There were 27 housing units, of which 18.5% were vacant. The homeowner vacancy rate was 0.0% and the rental vacancy rate was 0.0%.

Racial composition as of the 2020 census
| Race | Number | Percent |
|---|---|---|
| White | 7 | 11.5% |
| Black or African American | 0 | 0.0% |
| American Indian and Alaska Native | 51 | 83.6% |
| Asian | 0 | 0.0% |
| Native Hawaiian and Other Pacific Islander | 0 | 0.0% |
| Some other race | 2 | 3.3% |
| Two or more races | 1 | 1.6% |
| Hispanic or Latino (of any race) | 3 | 4.9% |

===2000 census===
As of the census of 2000, there were 84 people, 31 households, and 20 families residing in the CDP. The population density was 15.7 people per square mile (6.1/km^{2}). There were 33 housing units at an average density of 6.2/sq mi (2.4/km^{2}). The racial makeup of the community was 16.67% White, 76.19% Native American, and 7.14% from two or more races.

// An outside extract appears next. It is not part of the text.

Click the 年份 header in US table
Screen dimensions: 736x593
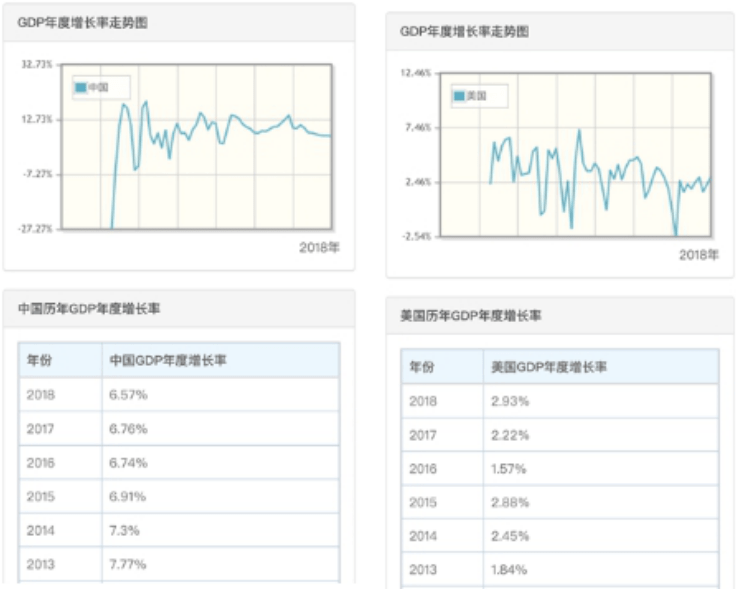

There were 31 households, out of which 32.3% had children under the age of 18 living with them, 48.4% were married couples living together, 12.9% had a female householder with no husband present, and 32.3% were non-families. 29.0% of all households were made up of individuals, and 22.6% had someone living alone who was 65 years of age or older. The average household size was 2.71 and the average family size was 3.43.

In the CDP, the population was spread out, with 25.0% under the age of 18, 10.7% from 18 to 24, 31.0% from 25 to 44, 20.2% from 45 to 64, and 13.1% who were 65 years of age or older. The median age was 38 years. For every 100 females, there were 100.0 males. For every 100 females age 18 and over, there were 103.2 males.

The median income for a household in the CDP was $11,875, and the median income for a family was $13,194. Males had a median income of $51,250 versus $13,750 for females. The per capita income for the community was $6,736. There were 60.0% of families and 58.4% of the population living below the poverty line, including 100.0% of under eighteens and none of those over 64.

==Education==
It is in the Kansas Public Schools school district.